Information provided —
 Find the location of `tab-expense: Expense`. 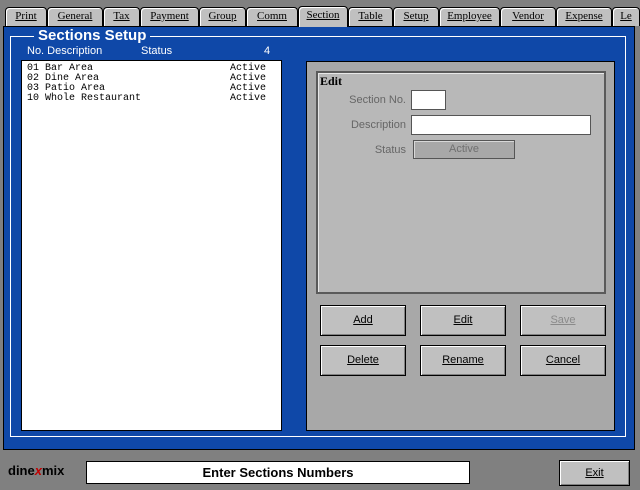

tab-expense: Expense is located at coordinates (584, 16).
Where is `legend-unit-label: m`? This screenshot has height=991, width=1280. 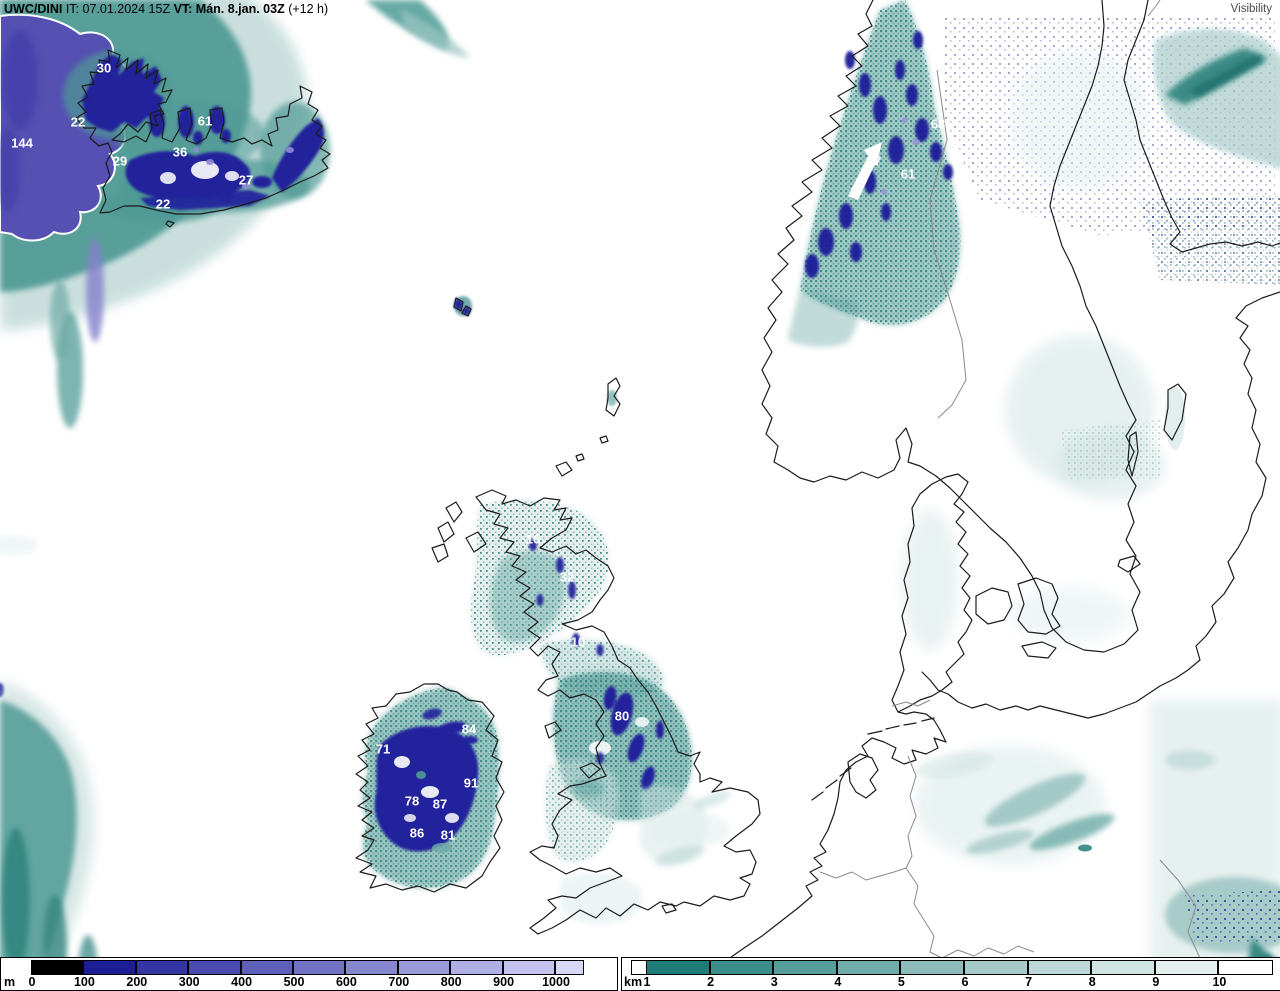
legend-unit-label: m is located at coordinates (10, 982).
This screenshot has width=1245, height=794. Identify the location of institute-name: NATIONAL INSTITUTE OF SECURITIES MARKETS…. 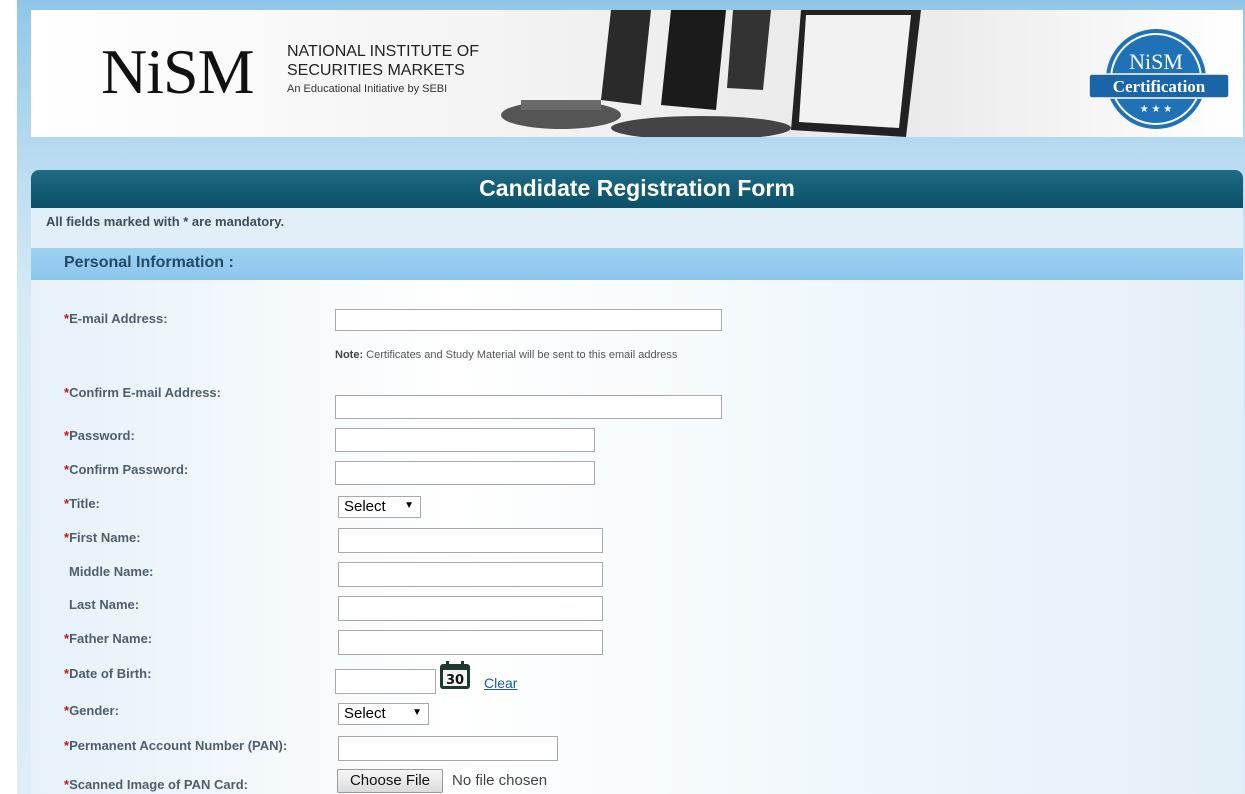
(383, 70).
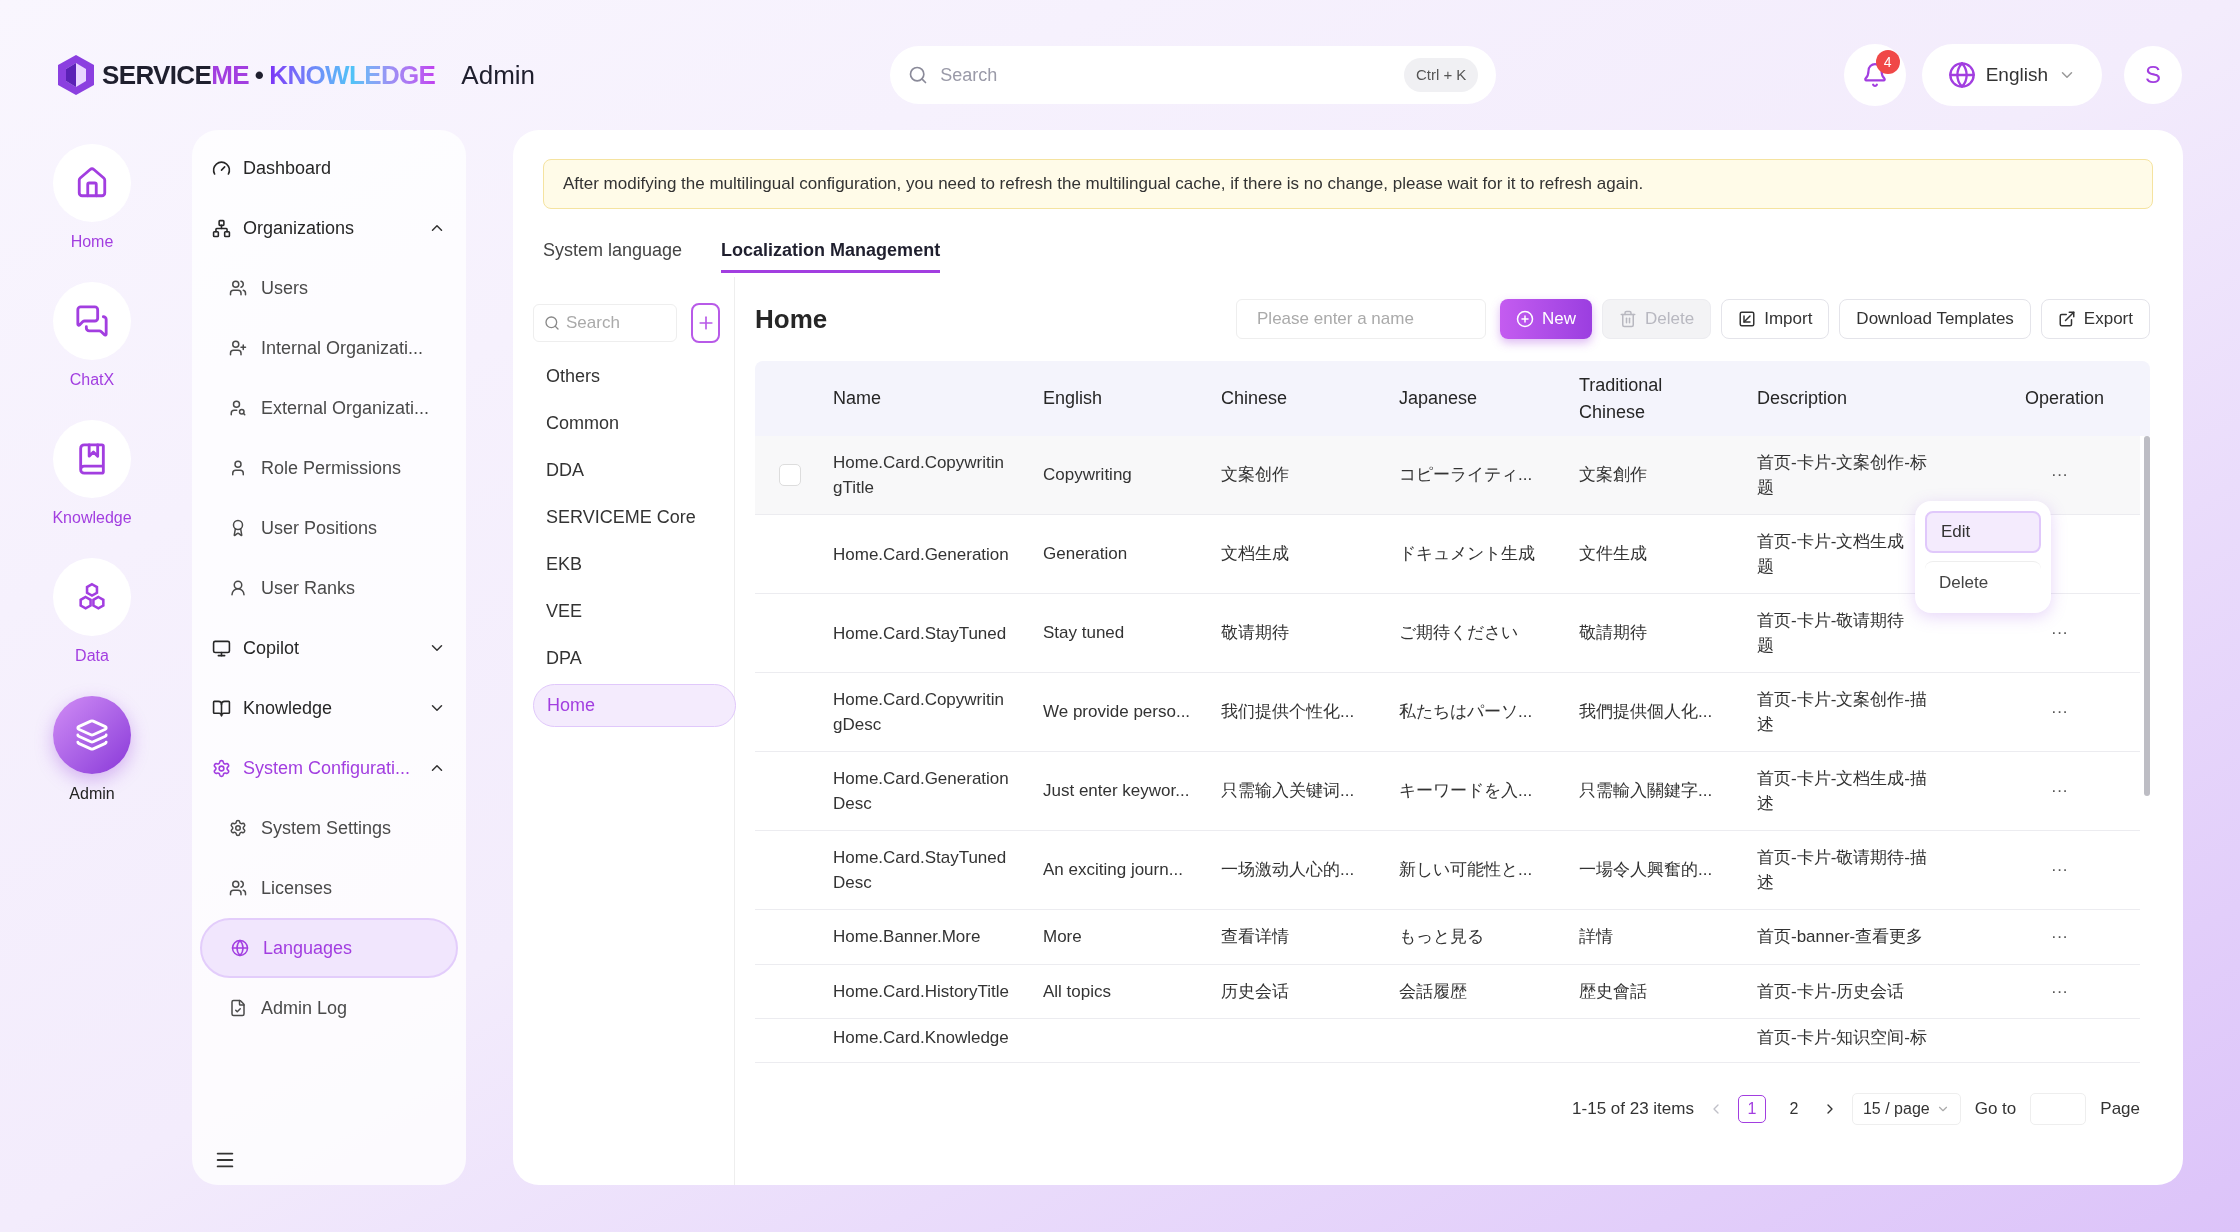 This screenshot has height=1232, width=2240. I want to click on language-selector: English, so click(2012, 75).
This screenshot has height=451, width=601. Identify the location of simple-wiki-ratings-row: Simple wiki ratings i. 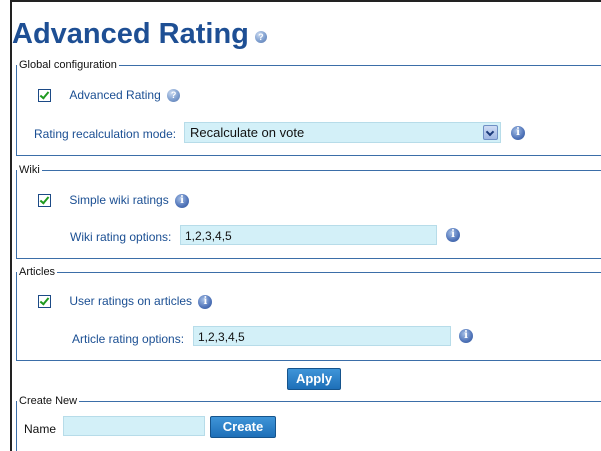
(114, 200).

Work order —
Can you rewrite all of the records above with "location" swapped for "position" and everything else unchanged, leaving out the pictures?

Exercise output —
 Find the position of `tab-expense: Expense`. 

tab-expense: Expense is located at coordinates (584, 16).
Where is `legend-unit-label: m`? This screenshot has height=991, width=1280. 
legend-unit-label: m is located at coordinates (10, 982).
This screenshot has width=1245, height=794. Identify the position of institute-name: NATIONAL INSTITUTE OF SECURITIES MARKETS…. 
(383, 70).
 This screenshot has height=1232, width=2240. I want to click on language-selector: English, so click(2012, 75).
This screenshot has height=451, width=601. Identify the position of simple-wiki-ratings-row: Simple wiki ratings i. 
(114, 200).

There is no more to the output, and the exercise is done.